» TASK INSTRUCTIONS
Type the entries out once more. Match them exactly.

» THE INPUT
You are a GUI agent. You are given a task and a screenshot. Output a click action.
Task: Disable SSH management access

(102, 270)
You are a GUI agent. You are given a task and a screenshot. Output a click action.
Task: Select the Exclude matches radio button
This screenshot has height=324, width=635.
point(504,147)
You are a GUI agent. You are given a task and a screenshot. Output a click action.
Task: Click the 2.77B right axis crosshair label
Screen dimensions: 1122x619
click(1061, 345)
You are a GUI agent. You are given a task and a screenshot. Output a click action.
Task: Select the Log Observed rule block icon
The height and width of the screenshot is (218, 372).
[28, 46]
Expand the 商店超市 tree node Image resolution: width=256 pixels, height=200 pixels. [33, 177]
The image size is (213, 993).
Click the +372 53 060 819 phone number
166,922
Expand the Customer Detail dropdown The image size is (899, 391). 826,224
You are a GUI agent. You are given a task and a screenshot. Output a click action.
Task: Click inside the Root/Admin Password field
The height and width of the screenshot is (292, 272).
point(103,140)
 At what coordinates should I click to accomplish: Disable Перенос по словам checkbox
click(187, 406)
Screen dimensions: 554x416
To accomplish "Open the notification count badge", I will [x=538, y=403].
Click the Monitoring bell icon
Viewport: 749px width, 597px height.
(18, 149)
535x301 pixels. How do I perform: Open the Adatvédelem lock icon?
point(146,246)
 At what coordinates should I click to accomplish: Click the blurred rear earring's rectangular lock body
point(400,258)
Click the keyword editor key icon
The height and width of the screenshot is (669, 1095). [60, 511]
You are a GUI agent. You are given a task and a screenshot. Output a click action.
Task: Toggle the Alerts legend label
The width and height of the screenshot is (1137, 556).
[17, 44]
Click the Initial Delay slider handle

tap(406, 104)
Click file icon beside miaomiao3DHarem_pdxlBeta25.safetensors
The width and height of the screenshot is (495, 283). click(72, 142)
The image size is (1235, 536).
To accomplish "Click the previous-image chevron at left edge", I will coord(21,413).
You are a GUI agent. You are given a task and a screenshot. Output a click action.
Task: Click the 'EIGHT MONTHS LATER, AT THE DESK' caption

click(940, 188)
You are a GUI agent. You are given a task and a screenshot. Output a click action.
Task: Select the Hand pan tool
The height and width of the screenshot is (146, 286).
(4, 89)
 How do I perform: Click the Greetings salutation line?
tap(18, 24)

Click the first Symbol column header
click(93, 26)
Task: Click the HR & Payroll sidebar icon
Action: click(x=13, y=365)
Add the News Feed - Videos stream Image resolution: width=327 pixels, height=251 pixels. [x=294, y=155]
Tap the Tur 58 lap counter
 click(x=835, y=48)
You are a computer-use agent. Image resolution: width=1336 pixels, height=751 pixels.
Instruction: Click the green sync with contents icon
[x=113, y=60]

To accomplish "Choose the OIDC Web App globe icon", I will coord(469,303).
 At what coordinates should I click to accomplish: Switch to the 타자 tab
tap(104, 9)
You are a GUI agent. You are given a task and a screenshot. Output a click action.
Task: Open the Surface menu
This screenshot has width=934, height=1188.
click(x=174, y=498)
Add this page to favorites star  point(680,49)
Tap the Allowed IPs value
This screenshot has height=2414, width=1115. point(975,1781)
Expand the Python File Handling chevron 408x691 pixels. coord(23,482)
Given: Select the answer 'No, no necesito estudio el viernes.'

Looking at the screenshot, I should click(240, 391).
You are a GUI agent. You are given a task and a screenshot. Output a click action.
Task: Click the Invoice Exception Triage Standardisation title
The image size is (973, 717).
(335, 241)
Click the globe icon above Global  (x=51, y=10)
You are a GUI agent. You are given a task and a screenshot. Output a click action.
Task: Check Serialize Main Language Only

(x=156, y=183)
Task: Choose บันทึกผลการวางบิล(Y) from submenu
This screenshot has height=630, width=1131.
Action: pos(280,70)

» WRITTEN RESPONSE
You are a GUI agent. You are given a task and a screenshot. Output a click action.
Task: Disable SSH management access

(102, 270)
You are a GUI agent. You are given a task and a screenshot. Output a click action.
Task: Select the Exclude matches radio button
This screenshot has height=324, width=635.
point(504,147)
You are a GUI agent. You are given a task and a screenshot. Output a click action.
Task: Click the 2.77B right axis crosshair label
Screen dimensions: 1122x619
click(1061, 345)
You are a GUI agent. You are given a task and a screenshot. Output a click action.
Task: Select the Log Observed rule block icon
The height and width of the screenshot is (218, 372).
[28, 46]
Expand the 商店超市 tree node Image resolution: width=256 pixels, height=200 pixels. [33, 177]
The image size is (213, 993).
Click the +372 53 060 819 phone number
166,922
Expand the Customer Detail dropdown The image size is (899, 391). 826,224
You are a GUI agent. You are given a task and a screenshot. Output a click action.
Task: Click inside the Root/Admin Password field
The height and width of the screenshot is (292, 272).
point(103,140)
 At what coordinates should I click to accomplish: Disable Перенос по словам checkbox
click(187, 406)
Screen dimensions: 554x416
To accomplish "Open the notification count badge", I will [x=538, y=403].
Click the Monitoring bell icon
Viewport: 749px width, 597px height.
(18, 149)
535x301 pixels. How do I perform: Open the Adatvédelem lock icon?
point(146,246)
 At what coordinates should I click to accomplish: Click the blurred rear earring's rectangular lock body
point(400,258)
Click the keyword editor key icon
The height and width of the screenshot is (669, 1095). [60, 511]
You are a GUI agent. You are given a task and a screenshot. Output a click action.
Task: Toggle the Alerts legend label
The width and height of the screenshot is (1137, 556).
[17, 44]
Click the Initial Delay slider handle

tap(406, 104)
Click file icon beside miaomiao3DHarem_pdxlBeta25.safetensors
The width and height of the screenshot is (495, 283). click(72, 142)
The image size is (1235, 536).
To accomplish "Click the previous-image chevron at left edge", I will coord(21,413).
You are a GUI agent. You are given a task and a screenshot. Output a click action.
Task: Click the 'EIGHT MONTHS LATER, AT THE DESK' caption

click(940, 188)
You are a GUI agent. You are given a task and a screenshot. Output a click action.
Task: Select the Hand pan tool
The height and width of the screenshot is (146, 286).
(4, 89)
 How do I perform: Click the Greetings salutation line?
tap(18, 24)

Click the first Symbol column header
click(93, 26)
Task: Click the HR & Payroll sidebar icon
Action: click(x=13, y=365)
Add the News Feed - Videos stream Image resolution: width=327 pixels, height=251 pixels. [x=294, y=155]
Tap the Tur 58 lap counter
 click(x=835, y=48)
You are a computer-use agent. Image resolution: width=1336 pixels, height=751 pixels.
Instruction: Click the green sync with contents icon
[x=113, y=60]

To accomplish "Choose the OIDC Web App globe icon", I will coord(469,303).
 At what coordinates should I click to accomplish: Switch to the 타자 tab
tap(104, 9)
You are a GUI agent. You are given a task and a screenshot. Output a click action.
Task: Open the Surface menu
This screenshot has width=934, height=1188.
click(x=174, y=498)
Add this page to favorites star  point(680,49)
Tap the Allowed IPs value
This screenshot has height=2414, width=1115. point(975,1781)
Expand the Python File Handling chevron 408x691 pixels. coord(23,482)
Given: Select the answer 'No, no necesito estudio el viernes.'

Looking at the screenshot, I should click(240, 391).
You are a GUI agent. You are given a task and a screenshot. Output a click action.
Task: Click the Invoice Exception Triage Standardisation title
The image size is (973, 717).
(335, 241)
Click the globe icon above Global  (x=51, y=10)
You are a GUI agent. You are given a task and a screenshot. Output a click action.
Task: Check Serialize Main Language Only

(x=156, y=183)
Task: Choose บันทึกผลการวางบิล(Y) from submenu
This screenshot has height=630, width=1131.
Action: pos(280,70)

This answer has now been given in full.